CATHODE RAY TUBEと言うと、ブラウン管のことなので、PRIME TIME(日本流に言うと、ゴールデンタイム。今ではプライムタイムでも通じますね)とともに、テレビ用語ですね。 「セルロイドの(フィルム)に巻き取られ)という一節ととともに、現代情勢をテレビ的に見たもの、のちのTEST FOR ECHOに通じる見方もあると思います。

 車輪の間──走っている車の車輪の間にいるウサギ──歌詞に出てくるこの一節が、タイトルの由来でしょうか。いつひき潰されるかわからないこのウサギは 私たち自身、現代社会の象徴で、猛スピードで転がる車輪は、運命──いや、この場合、戦争かもしれません。『ロスト・ジェネレーション』というのは、 第一次大戦後に、戦争によって今までの価値観を失ってしまった人々のことを指すわけですから。
 現代は二つの戦争の間を生きている──今のところ、第二次大戦以降世界規模の戦争は起きていませんが、これから起きる可能性があるというのでしょうか。

 全体として、このアルバムは終末イメージの強い作品です。この曲は、『レッド・セクターA』と並んで、その際たるもののような気がします。ちょうど この作品がでた年、1984年が、ジョージ・オーウェルの同名タイトル小説と同じだったことが影響したのか、と「MR」に書いてありました。 でも『1984』はたしかに救いのない世界が描かれていますが、世界の終焉ではありません。このアルバムを作った時のバンド内での 軋轢とか試行錯誤が作品のムードに反映したという記述もありました。個人的には、思わず『ノストラ〇ムスの大予言』が頭を掠めました。

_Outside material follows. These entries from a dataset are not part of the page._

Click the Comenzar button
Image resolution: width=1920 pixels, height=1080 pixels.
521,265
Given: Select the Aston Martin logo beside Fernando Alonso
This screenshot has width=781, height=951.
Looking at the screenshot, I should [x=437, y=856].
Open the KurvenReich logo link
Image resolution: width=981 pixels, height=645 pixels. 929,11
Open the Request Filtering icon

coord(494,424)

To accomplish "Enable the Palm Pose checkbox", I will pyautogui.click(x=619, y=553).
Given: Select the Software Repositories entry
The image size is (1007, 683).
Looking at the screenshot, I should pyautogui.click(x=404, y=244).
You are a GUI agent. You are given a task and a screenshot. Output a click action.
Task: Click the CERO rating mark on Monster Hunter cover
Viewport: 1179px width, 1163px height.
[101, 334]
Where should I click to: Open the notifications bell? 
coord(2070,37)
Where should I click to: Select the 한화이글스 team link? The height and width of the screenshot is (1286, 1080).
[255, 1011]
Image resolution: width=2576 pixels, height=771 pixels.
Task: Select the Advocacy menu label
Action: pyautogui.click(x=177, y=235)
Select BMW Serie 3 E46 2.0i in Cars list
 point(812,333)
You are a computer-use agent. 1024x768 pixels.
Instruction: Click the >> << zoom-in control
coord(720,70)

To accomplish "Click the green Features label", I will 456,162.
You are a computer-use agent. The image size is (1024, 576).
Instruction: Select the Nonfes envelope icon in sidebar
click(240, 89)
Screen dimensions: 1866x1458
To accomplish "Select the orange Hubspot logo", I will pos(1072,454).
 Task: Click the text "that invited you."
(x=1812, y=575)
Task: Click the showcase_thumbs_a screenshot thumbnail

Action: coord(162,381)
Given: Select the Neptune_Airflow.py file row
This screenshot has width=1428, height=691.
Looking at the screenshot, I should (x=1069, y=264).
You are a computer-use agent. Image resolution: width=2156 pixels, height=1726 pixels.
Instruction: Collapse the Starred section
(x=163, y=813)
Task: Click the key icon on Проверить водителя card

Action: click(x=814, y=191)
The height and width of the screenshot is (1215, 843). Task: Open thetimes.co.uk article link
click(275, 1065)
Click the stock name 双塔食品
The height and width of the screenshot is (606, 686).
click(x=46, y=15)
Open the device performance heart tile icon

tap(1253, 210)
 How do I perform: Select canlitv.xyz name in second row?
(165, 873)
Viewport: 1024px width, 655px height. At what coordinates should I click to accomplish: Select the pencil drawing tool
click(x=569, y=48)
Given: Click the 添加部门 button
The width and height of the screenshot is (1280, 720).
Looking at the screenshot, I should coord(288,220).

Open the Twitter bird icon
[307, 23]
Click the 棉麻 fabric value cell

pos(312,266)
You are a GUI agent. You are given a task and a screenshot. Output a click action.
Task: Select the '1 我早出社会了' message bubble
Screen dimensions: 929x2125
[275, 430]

 問題の年は無事過ぎましたが、『また新たな戦争』が起きないことを祈るのみです。



アルバムについて

 全体の印象は前作「SIGNALS」の延長線上というか、前の作品でつかんだ方向性を、さらに煮詰めたような感じです。 このあたりから、随分聞きやすい作品になってきたな、という感じを受けたものです。テーマは重いのですが、音はそれほど重さは 感じさせません。全体には非常にクールな印象を受けます。

 個人的には、ファンになって最初に出た新アルバムであり、今では唯一の来日公演もこの時期だったので、かなり思い出深い アルバムです。エピック・ソニーもこの時期かなりプロモーションに力を入れていたらしく、テレフォン・サービス(指定の番号へ かけると、レコード会社お勧めのシングルのさわりが聞ける)で「AFTERIMAGE」が、『かっこいい曲でしょ?』と、紹介されて いた記憶があります。